The Cossack a True Son of Mars.

Apprenticed to Mars at birth, as were the Spartans before them, the Cossacks, survivals from a young, non-industrial world, are the most picturesque fighters on Europe’s battlefields. A frontier’s folk like the people of our early West, a mixture of many adventurous elements, and constituting within their own country a class more distinctive than that of the American cowboy, they have finally been subdued to the needs of the great imperial government of Petrograd, taken over just as they were into its machinery, and preserved as a soldier caste. A wild, conquering, freebooting folk, the Cossacks have been brought within the fold of Russian civilization as soldiers, descendants of warriors and progenitors of generations of soldiers to meet the future needs of the Slav empire.
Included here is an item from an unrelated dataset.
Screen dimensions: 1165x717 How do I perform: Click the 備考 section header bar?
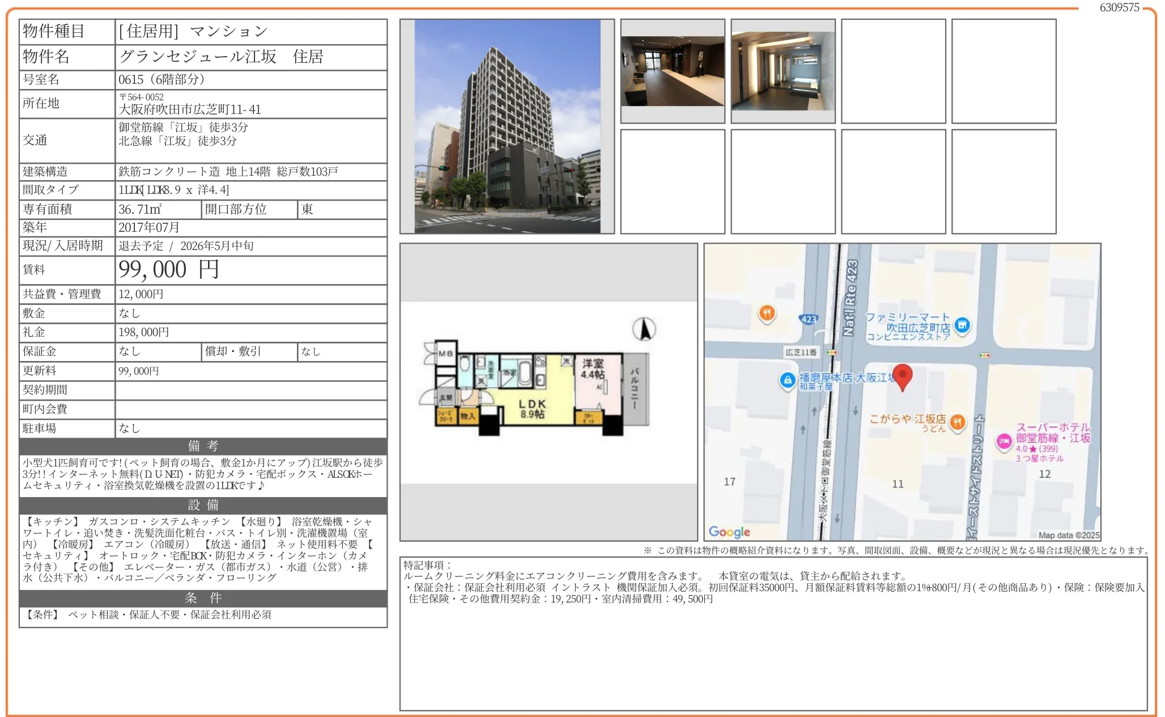203,446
These Cossacks, in the leisure of national peace, conquered the vast empire of Siberia for Russia, and in each Russian war for the last hundred years have formed the czar’s irresistible first-line strength.
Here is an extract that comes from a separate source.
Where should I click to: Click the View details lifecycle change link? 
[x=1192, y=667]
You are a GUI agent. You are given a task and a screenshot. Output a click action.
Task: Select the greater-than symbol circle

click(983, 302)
The Cossacks are a people of the limitless steppes, a[Pg 61] people of close corporation, situated in Russia as a race apart, a soldier caste, their state a military organization, their connection with the great empire maintained through the imperial war department, the administration of their internal affairs practically in their own hands, and their privileges as a caste almost as pronounced as were those of the Spartan soldier-citizen, or more comparable to the solider caste of the older Indian organization. The Cossacks came of the original Slav stock, but they were those Slavs who never bowed their heads beneath a yoke, foreign or domestic; who lived a free life on the borders of their race’s civilization, wandering, fighting, buccaneer Slav tribes, who penetrated deeply into Tartar and Georgian lands, who lived by the hunt and by plunder, and who maintained themselves on the borders of Asia and Europe free of all serfdom.

These sturdy Russian wanderers assimilated many adventurous elements, took up among them many Tartars and Slavs, and so to-day the Cossack type is a more or less distinct one. The total Cossack population of Russia is more than 3,000,000. Some years ago they owned nearly 146,500,000 acres of land, of which 105,000,000 acres was arable and 9,400,000 forest land. This land is held by the Cossacks in community partition as a state reward for their military service. It will be seen that the Cossack holdings amount to about fifty acres for each man, woman, and child of the people. There is an admiring, half-envious Russian catchword about being as “free and as rich as a Cossack.”

The Cossacks are the roughriders of Europe. As the cowboys of the American plains and gauchos of the pampas, the Cossacks are as intensely interesting, wild, free, plain folk who live in the saddle in the open places, and whose rough democracy is the expression of the same naïve, rudimentary culture as that of their new-world brothers in spirit. None of their members are allowed to starve, and none of them has succeeded in winning overmastering position through the laying up of great wealth.

The Cossack is favored by the state, and is a main prop of the state’s authority. To be born a Cossack is to be born a soldier. Every Cossack bears the obligation of twenty years’ military service. He enters into this service at the age of eighteen, spends three years in a preliminary Cossack division, next passes twelve years in active service, and spends his last five military years in the Cossack reserve. It is the picked men from his ranks who constitute the imperial guard, a body of the finest type of fighters, whom the czar can trust when he can trust no one else around him. These Cossack soldiers have been the greatest terror with which Russia has been able to threaten Europe. They have been the empire’s most efficient internal police, and they have marched eastward to the Pacific and southward to the zones of British influence, conquering for the czar a vast domain.